In our study, we could not verify the efficacy of PCT-based antibiotic initiation strategy because we found only three RCT through the literature search [13, 30, 36]. Of these trials, only the trial by Layios and coworkers reported the antibiotics exposure and concluded that PCT measuring for the initiation of antibiotics failed to decrease the antibiotic consummation [36]. The reasons for this failure may be that almost half of PCT serum samples were > 1 μg/L, thus encouraging the antibiotic treatment, and the relative low proportion of patient-days with antibiotic treatment in the control group (57%). Another reason could be related to the high non-compliance rate with the PCT-guided antibiotic initiation strategy described in the study. The authors reported that nearly 64% of patients in the PCT group received antibiotics regardless of a normal PCT level (< 0.5 μg/L).

The incidence of non-compliance with the recommendations based on PCT algorithm, as reported in some, but not all RCTs, showed significant variability, ranging from 0 to 59%. In most case of non-compliance, physicians were reluctant to stop antibiotics, even with a very low PCT level (Additional file 4: Table S4), possibly due to the concerns about the accuracy of single PCT value as a biomarker of infection [42, 43]. This might lead to unnecessarily prolonged exposure of antibiotics, which supported the robustness of our findings that implementation of PCT algorithm was associated with shorter duration of antibiotic treatment and longer antibiotic-free days.
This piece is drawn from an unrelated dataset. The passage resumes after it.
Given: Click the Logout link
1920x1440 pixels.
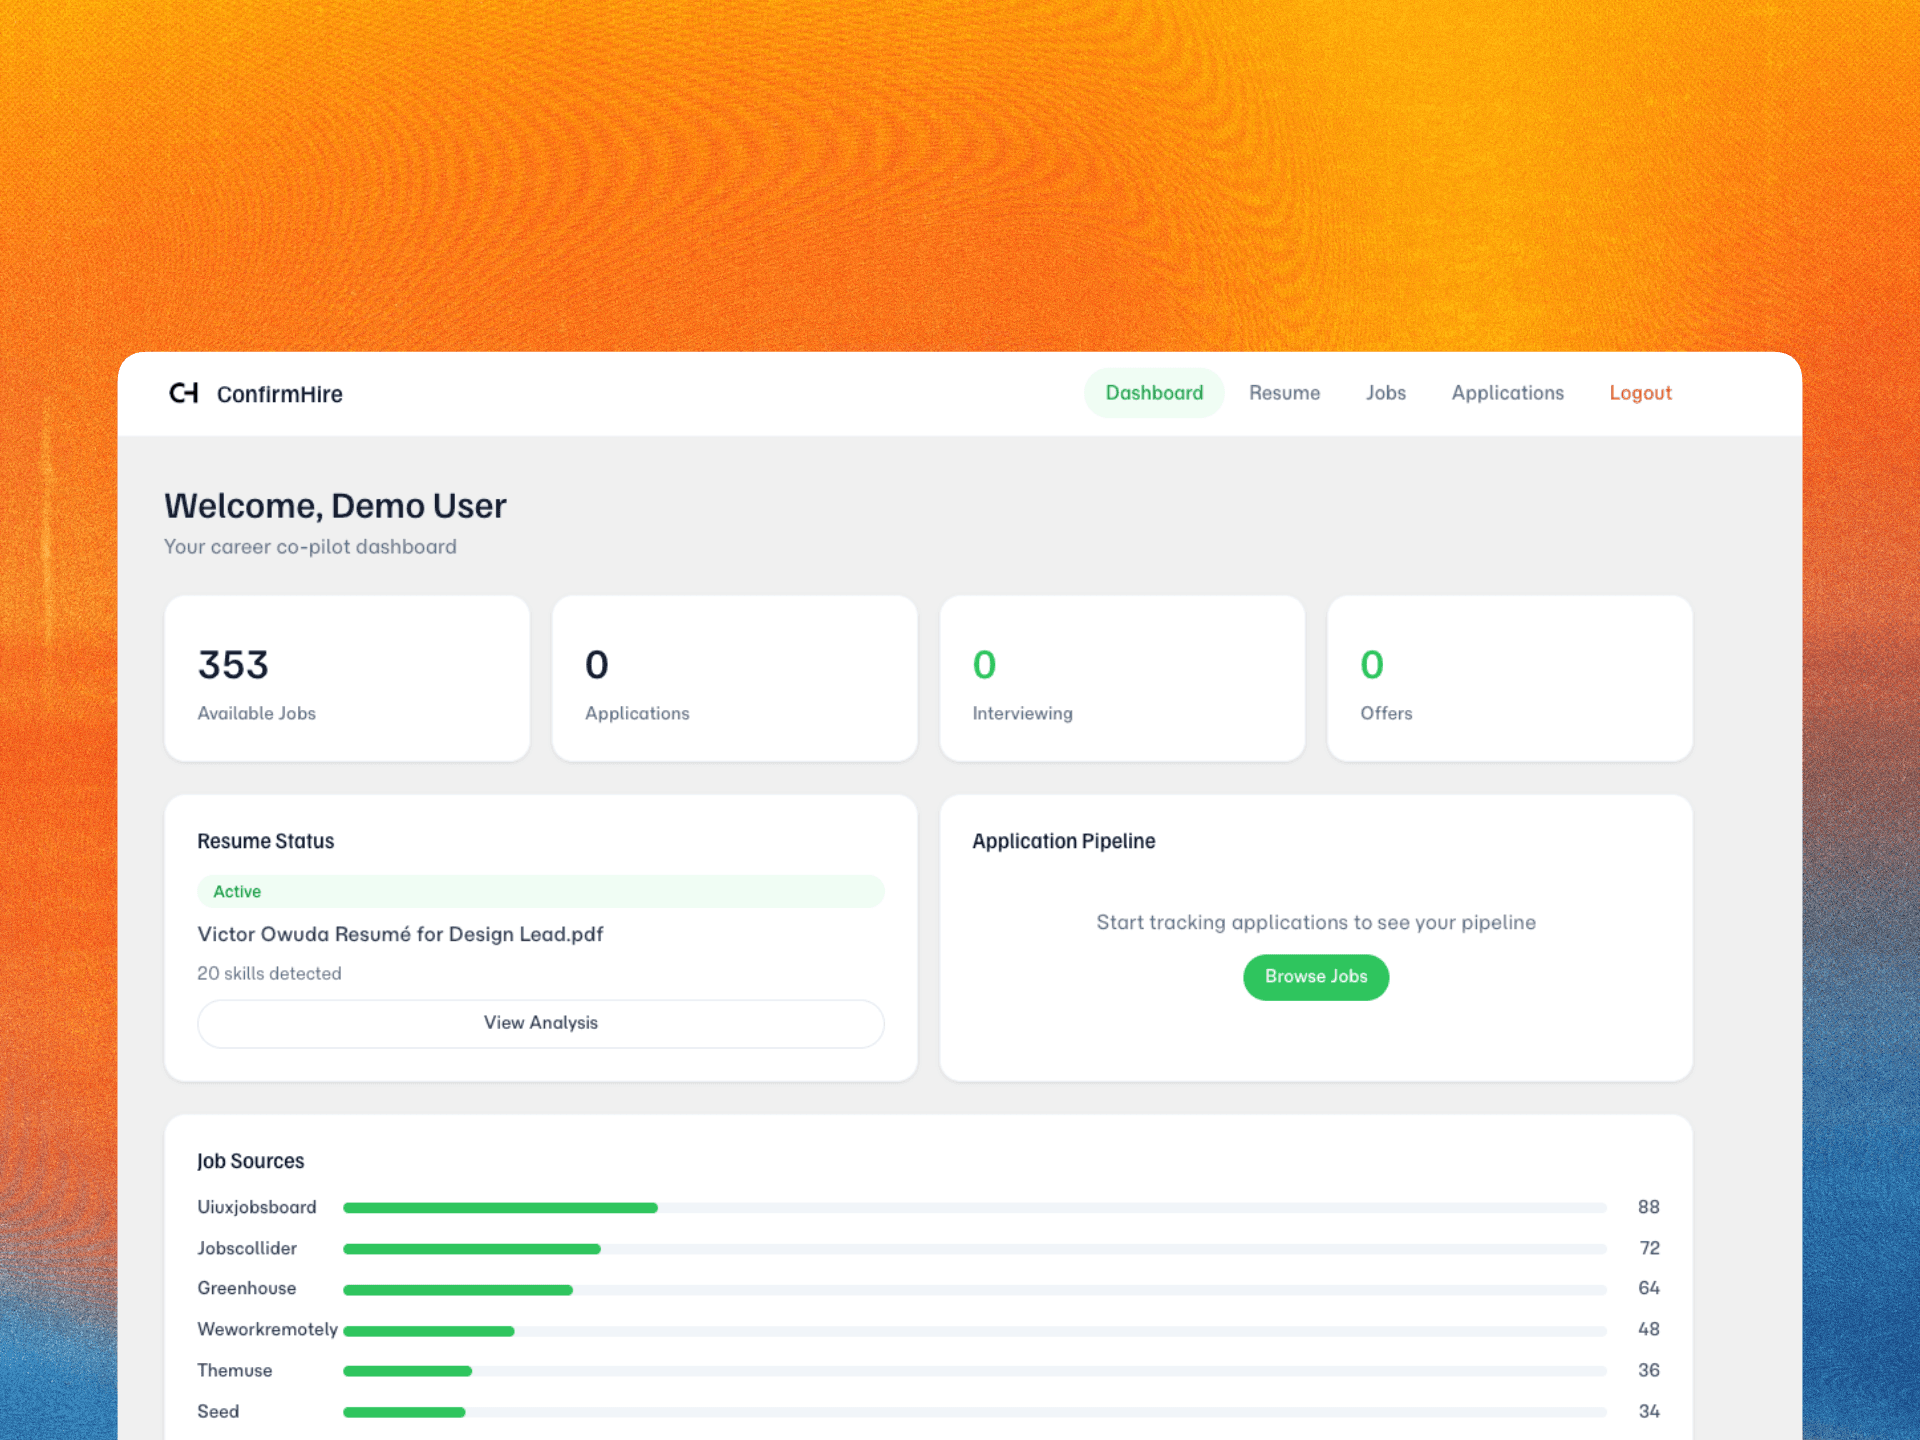Looking at the screenshot, I should [x=1639, y=393].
Our meta-analysis has some limitations. First, studies examining the PCT-guided strategies other than discontinuation of antibiotic treatment were scarce, with limited number of studies available as well as small number of enrolled patients. As such, data on these strategies were insufficient to draw solid conclusions. Second, the high exclusion rate of screened patients in the included studies (such as immunosuppressed patients and those requiring long-term antibiotic therapy) precluded generalization of the study results. Third, antibiotic strategy in the control group (indications to initiate and discontinue antibiotics) was not specified in most studies. Whether the variation in antibiotic strategy, if any, in the control group might have affected the results of our meta-analysis is unclear. Thus, a more uniform approach to evaluating and reporting standard care related to antibiotic use would be needed in future studies. Fourth, the uneven distribution of different underlying diseases among included studies might also exert a prognostic value. Of note, in the two recently published systematic reviews and individual patient data meta-analysis [44, 45], Schuetz et al. demonstrated with sufficient evidence that PCT-guided antibiotic treatment in patients with acute respiratory infections reduced antibiotic exposure and side effects and improved survival. Finally, different cut-off values of PCT and different PCT measurements were reported across included studies, which might also lead to bias in our results. We had originally tried to perform subgroup analyses exploring studies according to all the diversities. However, there were insufficient data.

Conclusions

In summary, based on the results of our meta-analysis, we recommend use of PCT to guide antibiotic discontinuation, which was associated with a reduction in antibiotic exposure and lower short-term mortality. Further studies are needed to define the optimal cut-off value of PCT for antibiotic discontinuation and to generalize our findings in other patient population including immunocompromised patients and those received long-term antibiotic therapy in ICU.